Some people may defend the Grammys and say, “Well it’s to honor musicians so it makes sense to have a lot of performances.” Well, no, it’s an award show that should be designed to give notice, and exposure, to acts of the mainstream and underground alike.
What was worse than the fact that it was a throat-stuffing night of mediocre performances was that it was like the producers were trying to take a page from The Avengers initiative and have the artists come together for mismatched duets. Really, Gary Clark Jr., a blues musician with the guitar skills of Jimi Hendrix and the awkward string hammering of Keith Urban? Sounded like a child banging two rubber chickens together.

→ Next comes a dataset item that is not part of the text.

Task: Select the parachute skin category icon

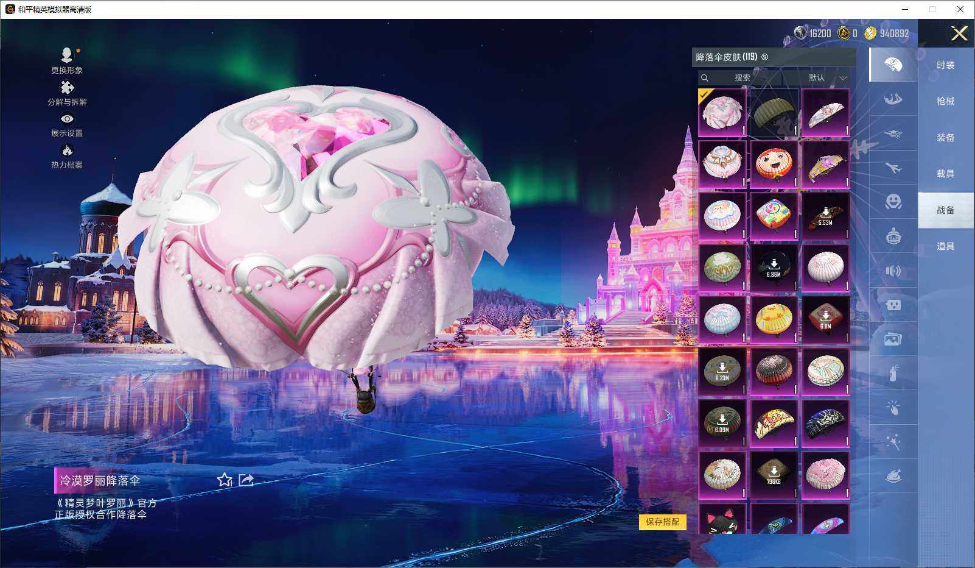Action: click(x=893, y=65)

By the end of the night, there were close to some 20 performances and around 5-8 awards given out and I can only remember one of three acts going up there each time: Macklemore and Ryan Lewis, Lorde or Daft Punk. You wouldn’t imagine they have an insane number of categories honoring many different fields, filled with many talented and underrated artists. But no, let’s film giving out the awards that involve Katy Perry or Taylor Swift. The rest will get theirs in the mail.

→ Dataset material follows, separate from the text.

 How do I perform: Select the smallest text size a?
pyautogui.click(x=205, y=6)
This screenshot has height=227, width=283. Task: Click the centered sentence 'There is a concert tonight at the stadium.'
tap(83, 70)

I won’t get into who deserved what awards, because what’s done is done, but it seems the Grammys are one step away from being the VMAs, who just let the fans vote. They seem to give their awards to whoever is the most popular at the time. Really, Nine Inch Nails loses Alternative Album to Vampire Weekend (who?), and Queens of the Stone Age losing Rock Album to Imagine Dragons (oh, those guys who had that one song at that one point).
Despite a few good acts like Sarah Bareilles and Carol King, or Paul McCartney and Ringo Starr, or a surprisingly June Carter-esqe performance by Kacey Musgraves (and let’s not forget Black Sabbath introducing Ringo Starr and seeming totally high) the Grammys embodied the state of music today: All flash and randomness, no respect for the form.
Sure, Pink’s songs have lyrics and melodies, but because she spends so much time performing faux Cirque De Solei garbage you don’t even focus on them (not to mention her screaming match of a duet with Nate Russ of Fun, who has a mustache that makes him look like a guy you do not want at your child’s birthday party). Same with Katy Perry, whose songs are all so similar all she has to work with is, “Look at how odd I am! And look, I have boobs! Look at my boobs!” They throw an inordinate amount of production value at the audience to distract from the fact that the music and vocals are uninspired and forgettable. And was I the only one who thought Taylor Swift was head-banging with her piano so hard it looked like she was trying to seduce it and make it her future ex-boyfriend?
Just like a lot of the nominated music itself, this year’s Grammys had a few interesting acts but was mostly just a vapid waste of production values. There were also some awards given out, but it seems everyone involved had finally realized winning a Grammy is about as meaningful as finding a penny on the street: The odds of you getting one is highly likely, and it probably got there because someone just threw one of theirs on the ground.